## WHAT TO WORK ON
A. Print the part of the vaccine press release that begins at the words "Press Release" and stops after the words "imposed, Villanueva said.".
B. Translate this sentence from the vaccine press release into Spanish: "Owing to the archipelagic nature of the country, local health officials should be given the authority to reallocate left over vaccines based on the priority framework in order to prevent their spoilage, Senator Joel Villanueva said today."
C. Go on with the press release on reallocating unused vaccines, starting after its last sentence.

## TEXT BLOCK
BEGIN

Press Release
March 26, 2021

Villanueva: Authorize local health execs to reallocate unused vaccines on next priority groups, instead of shipping back to sender

Owing to the archipelagic nature of the country, local health officials should be given the authority to reallocate left over vaccines based on the priority framework in order to prevent their spoilage, Senator Joel Villanueva said today.

Instead of shipping the unused vaccines back to Manila, "the DOH ground commanders can be authorized to give them to the next priority groups," Villanueva said.

"Marami tayong isla. Hindi naman tayo isang landmass na pwedeng isakay mo kaagad sa trak. Kung ikakarga ulit sa eroplano, ang laki ng gastos at abala," he said.

If time is of the essence, then a "no return" policy should be imposed, Villanueva said.

"Huwag na po natin hayaan mag-round trip ang bakuna. After all, it will not be earning any mileage points," he said.

He said local health officials should be trusted to make the "snap adjustments" for as long as these comply with the vaccination priority list that gives no room for "line jumpers."

Villanueva believes there is no lack of takers of whatever vaccines are left from the allocation for medical frontliners. "Nariyan po ang ating mga seniors, lalo na po yung ating mga essential workers sa ganung age group," he said.

END

Collected data entries
BEGIN

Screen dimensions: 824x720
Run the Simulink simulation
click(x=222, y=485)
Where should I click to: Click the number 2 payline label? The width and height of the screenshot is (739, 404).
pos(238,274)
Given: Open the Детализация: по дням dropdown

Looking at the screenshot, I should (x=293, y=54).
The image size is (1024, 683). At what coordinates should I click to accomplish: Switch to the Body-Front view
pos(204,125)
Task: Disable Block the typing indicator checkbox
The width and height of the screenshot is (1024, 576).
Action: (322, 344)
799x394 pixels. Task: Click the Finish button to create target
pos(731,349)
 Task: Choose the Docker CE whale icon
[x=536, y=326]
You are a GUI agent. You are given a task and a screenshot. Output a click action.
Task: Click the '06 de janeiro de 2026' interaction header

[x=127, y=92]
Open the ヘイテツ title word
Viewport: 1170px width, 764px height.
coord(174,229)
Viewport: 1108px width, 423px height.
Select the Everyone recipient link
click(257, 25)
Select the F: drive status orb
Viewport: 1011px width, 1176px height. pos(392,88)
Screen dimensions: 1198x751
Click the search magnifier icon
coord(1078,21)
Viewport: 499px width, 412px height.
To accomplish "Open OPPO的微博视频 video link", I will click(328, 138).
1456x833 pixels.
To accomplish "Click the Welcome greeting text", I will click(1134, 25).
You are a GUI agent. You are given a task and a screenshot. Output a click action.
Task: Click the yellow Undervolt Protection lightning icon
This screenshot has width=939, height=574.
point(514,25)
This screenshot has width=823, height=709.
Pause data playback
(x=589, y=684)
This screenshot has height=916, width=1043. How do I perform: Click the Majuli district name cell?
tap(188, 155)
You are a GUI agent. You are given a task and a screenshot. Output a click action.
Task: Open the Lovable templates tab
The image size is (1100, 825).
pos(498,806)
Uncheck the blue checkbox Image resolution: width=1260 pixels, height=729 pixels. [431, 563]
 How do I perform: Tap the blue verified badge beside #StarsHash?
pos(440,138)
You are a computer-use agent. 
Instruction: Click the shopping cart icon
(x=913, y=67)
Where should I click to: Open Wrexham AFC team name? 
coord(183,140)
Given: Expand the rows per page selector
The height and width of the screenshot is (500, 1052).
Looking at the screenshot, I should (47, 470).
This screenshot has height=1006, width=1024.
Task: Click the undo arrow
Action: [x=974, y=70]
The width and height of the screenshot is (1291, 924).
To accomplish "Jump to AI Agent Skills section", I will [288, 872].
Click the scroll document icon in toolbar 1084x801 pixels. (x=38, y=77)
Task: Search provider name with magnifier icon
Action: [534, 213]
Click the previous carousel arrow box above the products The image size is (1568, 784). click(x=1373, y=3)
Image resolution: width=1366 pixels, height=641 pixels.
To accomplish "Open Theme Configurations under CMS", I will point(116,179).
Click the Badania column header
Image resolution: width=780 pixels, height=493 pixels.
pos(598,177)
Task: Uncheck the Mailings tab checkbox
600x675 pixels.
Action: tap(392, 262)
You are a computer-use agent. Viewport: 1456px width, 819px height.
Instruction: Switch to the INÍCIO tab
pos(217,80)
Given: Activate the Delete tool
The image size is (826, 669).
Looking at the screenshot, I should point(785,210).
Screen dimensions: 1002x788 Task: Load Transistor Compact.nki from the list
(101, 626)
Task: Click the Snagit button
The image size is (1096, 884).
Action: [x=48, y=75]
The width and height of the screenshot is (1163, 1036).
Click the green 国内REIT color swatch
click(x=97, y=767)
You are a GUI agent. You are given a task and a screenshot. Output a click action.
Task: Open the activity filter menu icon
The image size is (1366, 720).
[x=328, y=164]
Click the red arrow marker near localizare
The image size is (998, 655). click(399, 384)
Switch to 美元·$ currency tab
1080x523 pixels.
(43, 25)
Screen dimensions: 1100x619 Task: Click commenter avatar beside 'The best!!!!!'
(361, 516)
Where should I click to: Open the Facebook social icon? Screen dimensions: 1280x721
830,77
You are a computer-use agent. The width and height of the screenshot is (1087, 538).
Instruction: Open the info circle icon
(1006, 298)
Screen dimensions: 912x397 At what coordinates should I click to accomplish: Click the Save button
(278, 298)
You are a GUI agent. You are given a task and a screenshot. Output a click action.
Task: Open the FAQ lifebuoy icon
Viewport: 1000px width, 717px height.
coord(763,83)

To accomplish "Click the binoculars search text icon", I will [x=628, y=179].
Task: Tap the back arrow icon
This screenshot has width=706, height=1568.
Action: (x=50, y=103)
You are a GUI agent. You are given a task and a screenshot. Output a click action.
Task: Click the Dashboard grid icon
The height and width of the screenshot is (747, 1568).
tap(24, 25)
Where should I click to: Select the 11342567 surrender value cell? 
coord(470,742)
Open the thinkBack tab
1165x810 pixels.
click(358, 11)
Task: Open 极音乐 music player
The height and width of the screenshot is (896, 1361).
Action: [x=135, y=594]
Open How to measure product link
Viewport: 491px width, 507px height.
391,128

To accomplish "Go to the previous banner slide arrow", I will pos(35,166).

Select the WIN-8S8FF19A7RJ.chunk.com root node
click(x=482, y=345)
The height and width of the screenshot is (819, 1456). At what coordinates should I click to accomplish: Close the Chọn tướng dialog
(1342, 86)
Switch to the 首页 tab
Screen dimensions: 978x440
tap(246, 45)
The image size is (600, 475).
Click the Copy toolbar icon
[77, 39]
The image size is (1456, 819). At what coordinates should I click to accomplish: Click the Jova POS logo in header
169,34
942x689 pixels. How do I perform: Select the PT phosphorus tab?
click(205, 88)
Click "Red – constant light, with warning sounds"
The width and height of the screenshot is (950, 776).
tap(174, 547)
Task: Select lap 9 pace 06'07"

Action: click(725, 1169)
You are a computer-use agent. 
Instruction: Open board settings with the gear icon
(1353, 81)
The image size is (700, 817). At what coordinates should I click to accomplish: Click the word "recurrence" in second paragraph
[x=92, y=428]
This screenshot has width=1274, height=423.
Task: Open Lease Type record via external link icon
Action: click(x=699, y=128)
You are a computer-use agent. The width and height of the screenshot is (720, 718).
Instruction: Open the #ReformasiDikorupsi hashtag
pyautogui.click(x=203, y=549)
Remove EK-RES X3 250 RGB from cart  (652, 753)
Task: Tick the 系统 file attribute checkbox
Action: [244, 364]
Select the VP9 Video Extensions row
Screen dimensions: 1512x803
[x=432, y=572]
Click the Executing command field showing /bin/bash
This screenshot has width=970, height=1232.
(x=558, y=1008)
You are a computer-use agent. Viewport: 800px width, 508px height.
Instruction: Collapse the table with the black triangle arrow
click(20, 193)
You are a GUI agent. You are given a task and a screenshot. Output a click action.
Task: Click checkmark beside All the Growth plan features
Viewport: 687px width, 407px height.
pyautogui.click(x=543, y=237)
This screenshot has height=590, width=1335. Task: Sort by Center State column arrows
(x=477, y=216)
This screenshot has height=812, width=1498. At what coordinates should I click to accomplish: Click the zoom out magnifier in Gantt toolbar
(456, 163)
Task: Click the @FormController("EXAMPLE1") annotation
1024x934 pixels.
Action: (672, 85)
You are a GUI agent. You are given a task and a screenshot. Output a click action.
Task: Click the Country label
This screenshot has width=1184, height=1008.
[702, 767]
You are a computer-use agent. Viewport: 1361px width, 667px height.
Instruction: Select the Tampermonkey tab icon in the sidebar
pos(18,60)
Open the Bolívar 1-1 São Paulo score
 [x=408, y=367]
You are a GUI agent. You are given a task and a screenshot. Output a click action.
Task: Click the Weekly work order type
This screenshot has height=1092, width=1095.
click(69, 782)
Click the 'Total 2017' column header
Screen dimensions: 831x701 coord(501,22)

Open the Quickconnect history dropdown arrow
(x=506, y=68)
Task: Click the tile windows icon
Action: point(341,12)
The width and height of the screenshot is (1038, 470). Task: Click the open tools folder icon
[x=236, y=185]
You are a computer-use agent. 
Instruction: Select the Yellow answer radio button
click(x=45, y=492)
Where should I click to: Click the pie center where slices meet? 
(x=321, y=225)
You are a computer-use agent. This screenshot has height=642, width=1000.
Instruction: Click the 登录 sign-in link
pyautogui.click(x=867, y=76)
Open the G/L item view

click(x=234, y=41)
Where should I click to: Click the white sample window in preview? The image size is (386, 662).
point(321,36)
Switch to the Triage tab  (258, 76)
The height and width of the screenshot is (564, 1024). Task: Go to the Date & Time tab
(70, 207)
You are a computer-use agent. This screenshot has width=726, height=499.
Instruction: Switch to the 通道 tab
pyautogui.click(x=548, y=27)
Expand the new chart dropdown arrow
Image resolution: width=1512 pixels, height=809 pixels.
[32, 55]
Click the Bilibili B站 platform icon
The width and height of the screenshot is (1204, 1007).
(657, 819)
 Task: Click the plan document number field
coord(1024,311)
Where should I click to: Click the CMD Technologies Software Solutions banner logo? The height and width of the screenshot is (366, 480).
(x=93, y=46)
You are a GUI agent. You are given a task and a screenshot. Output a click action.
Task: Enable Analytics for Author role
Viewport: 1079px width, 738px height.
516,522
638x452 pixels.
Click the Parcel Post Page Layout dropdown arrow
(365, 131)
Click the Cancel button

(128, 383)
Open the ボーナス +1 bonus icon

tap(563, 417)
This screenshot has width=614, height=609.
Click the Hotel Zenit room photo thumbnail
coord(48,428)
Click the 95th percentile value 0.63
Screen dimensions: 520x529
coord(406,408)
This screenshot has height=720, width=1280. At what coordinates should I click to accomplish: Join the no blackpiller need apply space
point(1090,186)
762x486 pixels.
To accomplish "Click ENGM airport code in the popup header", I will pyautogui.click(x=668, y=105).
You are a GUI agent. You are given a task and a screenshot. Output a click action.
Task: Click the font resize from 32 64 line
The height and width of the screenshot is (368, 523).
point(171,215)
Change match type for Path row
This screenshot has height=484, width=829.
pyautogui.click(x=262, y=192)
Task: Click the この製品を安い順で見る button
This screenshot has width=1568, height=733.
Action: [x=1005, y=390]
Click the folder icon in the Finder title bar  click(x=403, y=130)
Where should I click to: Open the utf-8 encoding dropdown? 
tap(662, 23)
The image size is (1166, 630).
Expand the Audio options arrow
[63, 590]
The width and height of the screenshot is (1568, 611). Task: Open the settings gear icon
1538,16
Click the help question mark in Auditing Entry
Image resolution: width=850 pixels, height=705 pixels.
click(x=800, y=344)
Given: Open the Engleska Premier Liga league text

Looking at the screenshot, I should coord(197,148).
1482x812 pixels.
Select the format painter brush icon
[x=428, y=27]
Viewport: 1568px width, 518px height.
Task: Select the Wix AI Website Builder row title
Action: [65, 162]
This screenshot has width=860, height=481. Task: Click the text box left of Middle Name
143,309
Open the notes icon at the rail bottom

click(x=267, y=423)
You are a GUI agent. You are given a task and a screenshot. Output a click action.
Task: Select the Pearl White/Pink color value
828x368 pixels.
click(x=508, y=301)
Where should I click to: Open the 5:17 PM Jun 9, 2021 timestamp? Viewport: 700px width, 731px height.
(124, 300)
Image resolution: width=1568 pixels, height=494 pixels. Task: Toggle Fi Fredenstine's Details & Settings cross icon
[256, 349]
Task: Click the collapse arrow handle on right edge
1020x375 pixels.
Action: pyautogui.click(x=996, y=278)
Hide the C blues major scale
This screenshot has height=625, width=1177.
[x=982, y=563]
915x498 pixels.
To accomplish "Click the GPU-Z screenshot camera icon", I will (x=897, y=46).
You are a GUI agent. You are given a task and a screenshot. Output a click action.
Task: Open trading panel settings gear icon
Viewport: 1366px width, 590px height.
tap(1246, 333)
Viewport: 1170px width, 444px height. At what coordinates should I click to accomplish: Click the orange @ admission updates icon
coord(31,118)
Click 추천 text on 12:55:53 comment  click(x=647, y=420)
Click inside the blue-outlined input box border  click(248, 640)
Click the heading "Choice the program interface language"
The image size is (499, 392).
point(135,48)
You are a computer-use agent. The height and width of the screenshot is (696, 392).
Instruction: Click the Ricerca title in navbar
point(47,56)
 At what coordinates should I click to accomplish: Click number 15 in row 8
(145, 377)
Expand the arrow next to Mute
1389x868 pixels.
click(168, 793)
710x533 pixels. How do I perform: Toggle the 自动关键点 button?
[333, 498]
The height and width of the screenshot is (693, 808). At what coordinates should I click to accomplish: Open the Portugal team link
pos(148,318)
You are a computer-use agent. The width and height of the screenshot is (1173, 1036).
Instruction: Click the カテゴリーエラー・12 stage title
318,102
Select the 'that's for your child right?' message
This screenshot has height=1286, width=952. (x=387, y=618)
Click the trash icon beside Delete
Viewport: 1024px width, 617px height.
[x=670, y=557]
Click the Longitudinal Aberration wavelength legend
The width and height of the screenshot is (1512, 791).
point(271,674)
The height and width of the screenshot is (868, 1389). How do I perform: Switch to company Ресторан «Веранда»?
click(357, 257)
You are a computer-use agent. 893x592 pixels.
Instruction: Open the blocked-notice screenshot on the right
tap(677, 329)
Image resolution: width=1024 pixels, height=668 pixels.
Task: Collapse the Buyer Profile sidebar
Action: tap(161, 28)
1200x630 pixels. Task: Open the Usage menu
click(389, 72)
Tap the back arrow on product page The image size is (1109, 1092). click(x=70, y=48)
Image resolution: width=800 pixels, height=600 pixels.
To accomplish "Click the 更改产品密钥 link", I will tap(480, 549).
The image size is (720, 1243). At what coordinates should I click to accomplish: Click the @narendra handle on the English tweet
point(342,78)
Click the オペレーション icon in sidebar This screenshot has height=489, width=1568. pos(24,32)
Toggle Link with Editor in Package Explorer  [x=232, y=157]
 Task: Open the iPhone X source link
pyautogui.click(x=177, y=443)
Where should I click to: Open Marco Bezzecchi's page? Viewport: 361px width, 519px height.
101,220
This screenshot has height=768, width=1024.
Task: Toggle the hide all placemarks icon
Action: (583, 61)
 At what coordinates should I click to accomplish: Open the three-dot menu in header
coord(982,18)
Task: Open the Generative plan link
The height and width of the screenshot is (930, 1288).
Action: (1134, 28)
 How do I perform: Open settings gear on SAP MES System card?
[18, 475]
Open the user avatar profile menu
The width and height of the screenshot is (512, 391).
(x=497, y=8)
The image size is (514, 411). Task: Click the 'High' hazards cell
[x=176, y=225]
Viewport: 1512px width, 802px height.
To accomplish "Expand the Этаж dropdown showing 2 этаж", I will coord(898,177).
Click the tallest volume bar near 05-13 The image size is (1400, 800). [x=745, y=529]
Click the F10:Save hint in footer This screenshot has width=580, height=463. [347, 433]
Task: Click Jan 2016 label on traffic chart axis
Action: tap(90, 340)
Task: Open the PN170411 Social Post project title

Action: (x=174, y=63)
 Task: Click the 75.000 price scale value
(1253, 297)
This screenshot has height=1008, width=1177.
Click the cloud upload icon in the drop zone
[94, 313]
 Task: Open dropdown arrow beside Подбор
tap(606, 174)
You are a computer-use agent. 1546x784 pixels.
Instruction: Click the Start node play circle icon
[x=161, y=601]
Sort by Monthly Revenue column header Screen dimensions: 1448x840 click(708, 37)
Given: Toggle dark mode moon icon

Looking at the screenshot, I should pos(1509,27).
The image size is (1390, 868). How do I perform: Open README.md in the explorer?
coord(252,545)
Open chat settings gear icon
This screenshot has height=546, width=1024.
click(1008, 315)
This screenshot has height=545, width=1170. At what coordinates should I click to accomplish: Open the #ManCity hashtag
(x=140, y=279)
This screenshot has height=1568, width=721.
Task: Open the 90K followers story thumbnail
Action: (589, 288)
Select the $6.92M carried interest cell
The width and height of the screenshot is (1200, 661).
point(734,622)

END

## PER-TASK ANSWERS
A.
Press Release
March 26, 2021

Villanueva: Authorize local health execs to reallocate unused vaccines on next priority groups, instead of shipping back to sender

Owing to the archipelagic nature of the country, local health officials should be given the authority to reallocate left over vaccines based on the priority framework in order to prevent their spoilage, Senator Joel Villanueva said today.

Instead of shipping the unused vaccines back to Manila, "the DOH ground commanders can be authorized to give them to the next priority groups," Villanueva said.

"Marami tayong isla. Hindi naman tayo isang landmass na pwedeng isakay mo kaagad sa trak. Kung ikakarga ulit sa eroplano, ang laki ng gastos at abala," he said.

If time is of the essence, then a "no return" policy should be imposed, Villanueva said.

B. Debido a la naturaleza archipelágica del país, se debería otorgar a los funcionarios de salud locales la autoridad para reasignar las vacunas sobrantes según el marco de prioridades a fin de evitar que se echen a perder, dijo hoy el senador Joel Villanueva.

C.
The senator was reacting to reports that half of the 30,000 doses of AstraZeneca vaccines for Central Visayas health workers which ended up unused will be sent to areas with high COVID-19 cases upon orders of the DOH.

"That may look good on paper but there are geographical realities and transportation restrictions. Pero aminin po natin na we don't have the flexibility to make that instant diversion," he said.

The practical solution, he said, is to take advantage of the vaccination set-up in place and invite other priority recipients.

"Ang end result pa rin naman po ay by vaccinating other key groups in the community, we are increasing their common defense against the virus. We are preventing outbreaks," Villanueva said.

He said for the vaccine rollout to be successful, "rules-based latitude should be given to medical frontliners," especially when vaccine efficacy is at stake.

"If we trust our doctors with our lives, then why should we not trust them with vaccine administration?" he said.